*TASK:*
Go through the entries below and return every line that contains "computer".

*RECORDED DATA:*
....................

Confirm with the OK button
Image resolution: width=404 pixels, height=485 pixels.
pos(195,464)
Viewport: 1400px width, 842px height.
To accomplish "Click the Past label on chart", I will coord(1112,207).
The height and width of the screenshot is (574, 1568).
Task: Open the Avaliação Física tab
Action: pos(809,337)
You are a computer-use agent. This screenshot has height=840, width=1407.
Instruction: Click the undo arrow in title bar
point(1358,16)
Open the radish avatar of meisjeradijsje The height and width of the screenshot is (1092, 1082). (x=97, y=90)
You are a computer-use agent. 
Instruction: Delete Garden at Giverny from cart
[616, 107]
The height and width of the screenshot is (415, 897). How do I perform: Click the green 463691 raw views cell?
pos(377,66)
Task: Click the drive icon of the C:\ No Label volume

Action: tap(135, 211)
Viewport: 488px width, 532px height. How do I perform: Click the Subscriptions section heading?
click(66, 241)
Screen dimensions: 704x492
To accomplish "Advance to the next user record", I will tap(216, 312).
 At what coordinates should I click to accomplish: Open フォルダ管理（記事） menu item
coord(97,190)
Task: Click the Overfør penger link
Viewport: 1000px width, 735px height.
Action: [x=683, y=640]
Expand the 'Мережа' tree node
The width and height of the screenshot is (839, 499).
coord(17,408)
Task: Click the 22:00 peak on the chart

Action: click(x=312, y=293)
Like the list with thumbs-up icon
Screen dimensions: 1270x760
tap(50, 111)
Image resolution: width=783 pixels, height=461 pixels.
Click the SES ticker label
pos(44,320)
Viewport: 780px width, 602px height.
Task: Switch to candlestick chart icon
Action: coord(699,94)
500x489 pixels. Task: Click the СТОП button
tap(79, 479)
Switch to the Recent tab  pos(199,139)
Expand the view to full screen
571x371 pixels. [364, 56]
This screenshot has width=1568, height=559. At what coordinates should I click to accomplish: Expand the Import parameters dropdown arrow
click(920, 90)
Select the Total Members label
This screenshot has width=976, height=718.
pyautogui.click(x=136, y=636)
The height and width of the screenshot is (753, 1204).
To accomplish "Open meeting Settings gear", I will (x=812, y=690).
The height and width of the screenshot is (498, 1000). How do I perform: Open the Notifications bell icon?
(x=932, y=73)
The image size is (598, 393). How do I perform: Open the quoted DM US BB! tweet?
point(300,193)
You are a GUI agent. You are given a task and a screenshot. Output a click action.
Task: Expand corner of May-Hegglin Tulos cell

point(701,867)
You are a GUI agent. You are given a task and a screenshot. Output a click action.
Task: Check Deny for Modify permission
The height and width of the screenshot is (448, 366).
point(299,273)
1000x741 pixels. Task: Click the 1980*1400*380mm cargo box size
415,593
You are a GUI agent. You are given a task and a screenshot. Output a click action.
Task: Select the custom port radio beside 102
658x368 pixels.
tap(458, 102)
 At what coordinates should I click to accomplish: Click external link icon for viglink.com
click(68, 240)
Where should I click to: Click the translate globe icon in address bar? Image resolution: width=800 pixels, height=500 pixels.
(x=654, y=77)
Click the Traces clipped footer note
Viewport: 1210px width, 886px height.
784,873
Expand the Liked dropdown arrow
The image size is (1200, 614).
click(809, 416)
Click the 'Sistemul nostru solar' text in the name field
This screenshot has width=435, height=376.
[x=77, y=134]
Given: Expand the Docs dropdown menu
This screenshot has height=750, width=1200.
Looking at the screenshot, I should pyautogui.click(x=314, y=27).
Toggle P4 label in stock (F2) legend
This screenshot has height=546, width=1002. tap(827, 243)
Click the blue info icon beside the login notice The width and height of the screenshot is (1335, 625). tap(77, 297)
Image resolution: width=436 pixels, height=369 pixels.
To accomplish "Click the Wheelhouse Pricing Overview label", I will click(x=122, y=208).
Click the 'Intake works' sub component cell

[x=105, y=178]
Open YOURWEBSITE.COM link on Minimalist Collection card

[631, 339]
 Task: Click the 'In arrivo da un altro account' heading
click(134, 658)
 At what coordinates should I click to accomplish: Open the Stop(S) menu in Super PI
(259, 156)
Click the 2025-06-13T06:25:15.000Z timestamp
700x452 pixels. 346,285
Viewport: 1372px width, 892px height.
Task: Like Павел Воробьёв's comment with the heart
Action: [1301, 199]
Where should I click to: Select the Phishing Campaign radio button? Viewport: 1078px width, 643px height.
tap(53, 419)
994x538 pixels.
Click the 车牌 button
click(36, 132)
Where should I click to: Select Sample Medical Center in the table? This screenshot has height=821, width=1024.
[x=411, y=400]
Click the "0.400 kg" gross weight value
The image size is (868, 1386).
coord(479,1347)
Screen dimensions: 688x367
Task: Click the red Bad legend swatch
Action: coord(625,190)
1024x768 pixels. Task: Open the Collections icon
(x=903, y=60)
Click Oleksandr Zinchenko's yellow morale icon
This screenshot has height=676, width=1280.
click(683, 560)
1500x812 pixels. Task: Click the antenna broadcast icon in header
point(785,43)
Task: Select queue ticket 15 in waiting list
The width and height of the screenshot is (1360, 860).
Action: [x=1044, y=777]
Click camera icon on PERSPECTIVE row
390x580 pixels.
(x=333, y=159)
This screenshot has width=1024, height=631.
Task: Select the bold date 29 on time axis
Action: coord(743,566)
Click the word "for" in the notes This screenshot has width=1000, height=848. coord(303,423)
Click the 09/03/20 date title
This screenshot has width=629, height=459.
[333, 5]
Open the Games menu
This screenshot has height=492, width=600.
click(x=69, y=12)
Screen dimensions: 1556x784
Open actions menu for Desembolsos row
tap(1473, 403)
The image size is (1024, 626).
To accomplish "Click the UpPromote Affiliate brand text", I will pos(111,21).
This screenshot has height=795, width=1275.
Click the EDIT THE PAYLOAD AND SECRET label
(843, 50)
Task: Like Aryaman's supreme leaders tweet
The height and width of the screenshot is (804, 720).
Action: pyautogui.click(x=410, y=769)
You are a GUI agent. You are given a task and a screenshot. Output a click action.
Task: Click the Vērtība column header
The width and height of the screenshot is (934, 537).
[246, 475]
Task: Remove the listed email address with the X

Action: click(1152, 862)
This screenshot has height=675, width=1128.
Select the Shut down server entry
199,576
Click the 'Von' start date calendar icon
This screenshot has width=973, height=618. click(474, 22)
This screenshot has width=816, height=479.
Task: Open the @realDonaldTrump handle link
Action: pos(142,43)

....................

*PROBLEM SOLUTION:*
You are a computer-use agent. This screenshot has height=840, width=1407.
You are a computer-use agent. 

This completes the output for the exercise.